## Work item
Retype all of the entries exactly as they appear.

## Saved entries

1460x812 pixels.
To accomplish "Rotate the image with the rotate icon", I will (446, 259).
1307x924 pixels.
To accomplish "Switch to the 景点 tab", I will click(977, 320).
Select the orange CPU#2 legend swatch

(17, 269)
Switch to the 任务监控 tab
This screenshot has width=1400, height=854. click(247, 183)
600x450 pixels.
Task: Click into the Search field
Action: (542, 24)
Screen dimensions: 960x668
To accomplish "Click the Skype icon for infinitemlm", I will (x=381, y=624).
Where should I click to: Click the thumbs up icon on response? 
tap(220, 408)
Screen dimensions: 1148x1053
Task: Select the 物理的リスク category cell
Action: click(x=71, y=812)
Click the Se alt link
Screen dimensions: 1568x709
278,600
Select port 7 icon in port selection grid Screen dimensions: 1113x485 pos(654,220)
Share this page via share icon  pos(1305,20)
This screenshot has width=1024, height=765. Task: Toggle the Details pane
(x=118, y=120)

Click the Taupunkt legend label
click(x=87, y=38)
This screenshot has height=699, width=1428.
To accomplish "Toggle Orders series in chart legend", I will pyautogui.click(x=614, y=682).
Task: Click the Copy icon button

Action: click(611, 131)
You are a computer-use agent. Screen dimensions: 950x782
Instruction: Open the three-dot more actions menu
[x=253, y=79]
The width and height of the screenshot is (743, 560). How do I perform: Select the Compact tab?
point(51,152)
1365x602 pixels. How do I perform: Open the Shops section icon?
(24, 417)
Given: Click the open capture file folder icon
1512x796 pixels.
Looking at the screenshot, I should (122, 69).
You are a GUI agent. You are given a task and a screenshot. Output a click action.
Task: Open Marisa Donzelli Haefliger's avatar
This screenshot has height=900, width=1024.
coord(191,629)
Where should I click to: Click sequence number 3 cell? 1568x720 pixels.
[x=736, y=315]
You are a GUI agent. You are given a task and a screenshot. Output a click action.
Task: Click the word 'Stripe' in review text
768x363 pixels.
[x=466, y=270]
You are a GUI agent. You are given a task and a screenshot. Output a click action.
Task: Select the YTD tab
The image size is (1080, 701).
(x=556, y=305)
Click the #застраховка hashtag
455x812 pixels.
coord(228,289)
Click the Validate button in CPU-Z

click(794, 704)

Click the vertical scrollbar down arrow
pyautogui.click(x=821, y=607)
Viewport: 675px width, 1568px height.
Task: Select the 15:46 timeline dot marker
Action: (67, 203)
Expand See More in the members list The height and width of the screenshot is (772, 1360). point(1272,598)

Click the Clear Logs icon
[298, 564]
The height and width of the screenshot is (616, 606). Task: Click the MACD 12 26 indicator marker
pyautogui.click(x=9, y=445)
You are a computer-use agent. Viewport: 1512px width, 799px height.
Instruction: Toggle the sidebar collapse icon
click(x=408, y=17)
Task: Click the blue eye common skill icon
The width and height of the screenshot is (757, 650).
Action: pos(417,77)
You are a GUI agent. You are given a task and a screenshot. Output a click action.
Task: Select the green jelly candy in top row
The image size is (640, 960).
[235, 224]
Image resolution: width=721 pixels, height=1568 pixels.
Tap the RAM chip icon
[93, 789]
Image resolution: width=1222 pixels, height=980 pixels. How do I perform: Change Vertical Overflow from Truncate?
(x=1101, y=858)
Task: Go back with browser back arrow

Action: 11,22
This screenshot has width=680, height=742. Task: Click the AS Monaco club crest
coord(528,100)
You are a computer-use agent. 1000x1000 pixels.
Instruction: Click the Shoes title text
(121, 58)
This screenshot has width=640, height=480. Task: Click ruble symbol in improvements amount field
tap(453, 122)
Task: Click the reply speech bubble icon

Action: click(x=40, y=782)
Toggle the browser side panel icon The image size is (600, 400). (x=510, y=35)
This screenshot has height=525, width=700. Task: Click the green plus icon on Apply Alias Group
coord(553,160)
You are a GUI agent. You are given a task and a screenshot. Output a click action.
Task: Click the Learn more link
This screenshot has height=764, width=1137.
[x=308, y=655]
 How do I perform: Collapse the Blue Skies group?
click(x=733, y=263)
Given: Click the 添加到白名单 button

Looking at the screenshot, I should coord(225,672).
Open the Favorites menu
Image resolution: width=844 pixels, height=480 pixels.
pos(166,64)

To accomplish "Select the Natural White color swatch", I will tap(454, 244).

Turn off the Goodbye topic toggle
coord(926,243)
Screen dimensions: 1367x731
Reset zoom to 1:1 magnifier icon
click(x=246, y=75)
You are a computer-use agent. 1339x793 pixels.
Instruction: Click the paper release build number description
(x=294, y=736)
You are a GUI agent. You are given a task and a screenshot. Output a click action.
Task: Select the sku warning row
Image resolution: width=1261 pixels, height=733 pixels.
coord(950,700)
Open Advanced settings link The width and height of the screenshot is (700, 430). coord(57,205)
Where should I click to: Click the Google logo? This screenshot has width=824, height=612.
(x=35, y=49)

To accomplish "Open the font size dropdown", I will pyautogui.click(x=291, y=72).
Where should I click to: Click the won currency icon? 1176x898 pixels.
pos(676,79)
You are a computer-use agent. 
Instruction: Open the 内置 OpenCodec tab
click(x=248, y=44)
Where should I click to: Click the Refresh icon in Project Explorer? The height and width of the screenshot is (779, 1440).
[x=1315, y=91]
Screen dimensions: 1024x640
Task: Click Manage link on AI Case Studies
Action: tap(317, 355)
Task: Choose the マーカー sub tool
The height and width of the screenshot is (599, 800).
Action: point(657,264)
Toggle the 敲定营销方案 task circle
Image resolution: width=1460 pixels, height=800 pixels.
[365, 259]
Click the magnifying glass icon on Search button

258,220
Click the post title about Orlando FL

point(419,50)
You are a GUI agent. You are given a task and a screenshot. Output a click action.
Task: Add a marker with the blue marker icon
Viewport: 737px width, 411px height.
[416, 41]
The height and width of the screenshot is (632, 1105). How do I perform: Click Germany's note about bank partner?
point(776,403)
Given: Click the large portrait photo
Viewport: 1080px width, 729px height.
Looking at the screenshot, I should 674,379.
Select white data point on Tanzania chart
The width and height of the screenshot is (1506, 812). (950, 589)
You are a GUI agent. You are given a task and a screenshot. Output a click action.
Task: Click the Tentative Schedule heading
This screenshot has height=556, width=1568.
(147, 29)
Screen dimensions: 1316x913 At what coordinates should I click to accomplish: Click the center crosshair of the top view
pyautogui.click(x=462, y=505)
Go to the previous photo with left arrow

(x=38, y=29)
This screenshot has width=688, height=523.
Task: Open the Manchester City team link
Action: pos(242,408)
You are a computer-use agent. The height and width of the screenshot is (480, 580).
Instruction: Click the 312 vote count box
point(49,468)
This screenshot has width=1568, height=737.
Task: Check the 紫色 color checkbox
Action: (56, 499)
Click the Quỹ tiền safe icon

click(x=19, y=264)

## The answer
1460x812 pixels.
To accomplish "Rotate the image with the rotate icon", I will (446, 259).
1307x924 pixels.
To accomplish "Switch to the 景点 tab", I will click(977, 320).
Select the orange CPU#2 legend swatch

(17, 269)
Switch to the 任务监控 tab
This screenshot has width=1400, height=854. click(247, 183)
600x450 pixels.
Task: Click into the Search field
Action: (542, 24)
Screen dimensions: 960x668
To accomplish "Click the Skype icon for infinitemlm", I will (x=381, y=624).
Where should I click to: Click the thumbs up icon on response? 
tap(220, 408)
Screen dimensions: 1148x1053
Task: Select the 物理的リスク category cell
Action: click(x=71, y=812)
Click the Se alt link
Screen dimensions: 1568x709
278,600
Select port 7 icon in port selection grid Screen dimensions: 1113x485 pos(654,220)
Share this page via share icon  pos(1305,20)
This screenshot has width=1024, height=765. Task: Toggle the Details pane
(x=118, y=120)

Click the Taupunkt legend label
click(x=87, y=38)
This screenshot has height=699, width=1428.
To accomplish "Toggle Orders series in chart legend", I will pyautogui.click(x=614, y=682).
Task: Click the Copy icon button

Action: click(611, 131)
You are a computer-use agent. Screen dimensions: 950x782
Instruction: Open the three-dot more actions menu
[x=253, y=79]
The width and height of the screenshot is (743, 560). How do I perform: Select the Compact tab?
point(51,152)
1365x602 pixels. How do I perform: Open the Shops section icon?
(24, 417)
Given: Click the open capture file folder icon
1512x796 pixels.
Looking at the screenshot, I should (122, 69).
You are a GUI agent. You are given a task and a screenshot. Output a click action.
Task: Open Marisa Donzelli Haefliger's avatar
This screenshot has height=900, width=1024.
coord(191,629)
Where should I click to: Click sequence number 3 cell? 1568x720 pixels.
[x=736, y=315]
You are a GUI agent. You are given a task and a screenshot. Output a click action.
Task: Click the word 'Stripe' in review text
768x363 pixels.
[x=466, y=270]
You are a GUI agent. You are given a task and a screenshot. Output a click action.
Task: Select the YTD tab
The image size is (1080, 701).
(x=556, y=305)
Click the #застраховка hashtag
455x812 pixels.
coord(228,289)
Click the Validate button in CPU-Z

click(794, 704)

Click the vertical scrollbar down arrow
pyautogui.click(x=821, y=607)
Viewport: 675px width, 1568px height.
Task: Select the 15:46 timeline dot marker
Action: (67, 203)
Expand See More in the members list The height and width of the screenshot is (772, 1360). point(1272,598)

Click the Clear Logs icon
[298, 564]
The height and width of the screenshot is (616, 606). Task: Click the MACD 12 26 indicator marker
pyautogui.click(x=9, y=445)
You are a computer-use agent. Viewport: 1512px width, 799px height.
Instruction: Toggle the sidebar collapse icon
click(x=408, y=17)
Task: Click the blue eye common skill icon
The width and height of the screenshot is (757, 650).
Action: pos(417,77)
You are a GUI agent. You are given a task and a screenshot. Output a click action.
Task: Select the green jelly candy in top row
The image size is (640, 960).
[235, 224]
Image resolution: width=721 pixels, height=1568 pixels.
Tap the RAM chip icon
[93, 789]
Image resolution: width=1222 pixels, height=980 pixels. How do I perform: Change Vertical Overflow from Truncate?
(x=1101, y=858)
Task: Go back with browser back arrow

Action: 11,22
This screenshot has width=680, height=742. Task: Click the AS Monaco club crest
coord(528,100)
You are a computer-use agent. 1000x1000 pixels.
Instruction: Click the Shoes title text
(121, 58)
This screenshot has width=640, height=480. Task: Click ruble symbol in improvements amount field
tap(453, 122)
Task: Click the reply speech bubble icon

Action: click(x=40, y=782)
Toggle the browser side panel icon The image size is (600, 400). (x=510, y=35)
This screenshot has height=525, width=700. Task: Click the green plus icon on Apply Alias Group
coord(553,160)
You are a GUI agent. You are given a task and a screenshot. Output a click action.
Task: Click the Learn more link
This screenshot has height=764, width=1137.
[x=308, y=655]
 How do I perform: Collapse the Blue Skies group?
click(x=733, y=263)
Given: Click the 添加到白名单 button

Looking at the screenshot, I should coord(225,672).
Open the Favorites menu
Image resolution: width=844 pixels, height=480 pixels.
pos(166,64)

To accomplish "Select the Natural White color swatch", I will tap(454, 244).

Turn off the Goodbye topic toggle
coord(926,243)
Screen dimensions: 1367x731
Reset zoom to 1:1 magnifier icon
click(x=246, y=75)
You are a computer-use agent. 1339x793 pixels.
Instruction: Click the paper release build number description
(x=294, y=736)
You are a GUI agent. You are given a task and a screenshot. Output a click action.
Task: Select the sku warning row
Image resolution: width=1261 pixels, height=733 pixels.
coord(950,700)
Open Advanced settings link The width and height of the screenshot is (700, 430). coord(57,205)
Where should I click to: Click the Google logo? This screenshot has width=824, height=612.
(x=35, y=49)

To accomplish "Open the font size dropdown", I will pyautogui.click(x=291, y=72).
Where should I click to: Click the won currency icon? 1176x898 pixels.
pos(676,79)
You are a computer-use agent. 
Instruction: Open the 内置 OpenCodec tab
click(x=248, y=44)
Where should I click to: Click the Refresh icon in Project Explorer? The height and width of the screenshot is (779, 1440).
[x=1315, y=91]
Screen dimensions: 1024x640
Task: Click Manage link on AI Case Studies
Action: tap(317, 355)
Task: Choose the マーカー sub tool
The height and width of the screenshot is (599, 800).
Action: point(657,264)
Toggle the 敲定营销方案 task circle
Image resolution: width=1460 pixels, height=800 pixels.
[365, 259]
Click the magnifying glass icon on Search button

258,220
Click the post title about Orlando FL

point(419,50)
You are a GUI agent. You are given a task and a screenshot. Output a click action.
Task: Add a marker with the blue marker icon
Viewport: 737px width, 411px height.
[416, 41]
The height and width of the screenshot is (632, 1105). How do I perform: Click Germany's note about bank partner?
point(776,403)
Given: Click the large portrait photo
Viewport: 1080px width, 729px height.
Looking at the screenshot, I should 674,379.
Select white data point on Tanzania chart
The width and height of the screenshot is (1506, 812). (950, 589)
You are a GUI agent. You are given a task and a screenshot. Output a click action.
Task: Click the Tentative Schedule heading
This screenshot has height=556, width=1568.
(147, 29)
Screen dimensions: 1316x913 At what coordinates should I click to accomplish: Click the center crosshair of the top view
pyautogui.click(x=462, y=505)
Go to the previous photo with left arrow

(x=38, y=29)
This screenshot has width=688, height=523.
Task: Open the Manchester City team link
Action: pos(242,408)
You are a computer-use agent. The height and width of the screenshot is (480, 580).
Instruction: Click the 312 vote count box
point(49,468)
This screenshot has width=1568, height=737.
Task: Check the 紫色 color checkbox
Action: (56, 499)
Click the Quỹ tiền safe icon

click(x=19, y=264)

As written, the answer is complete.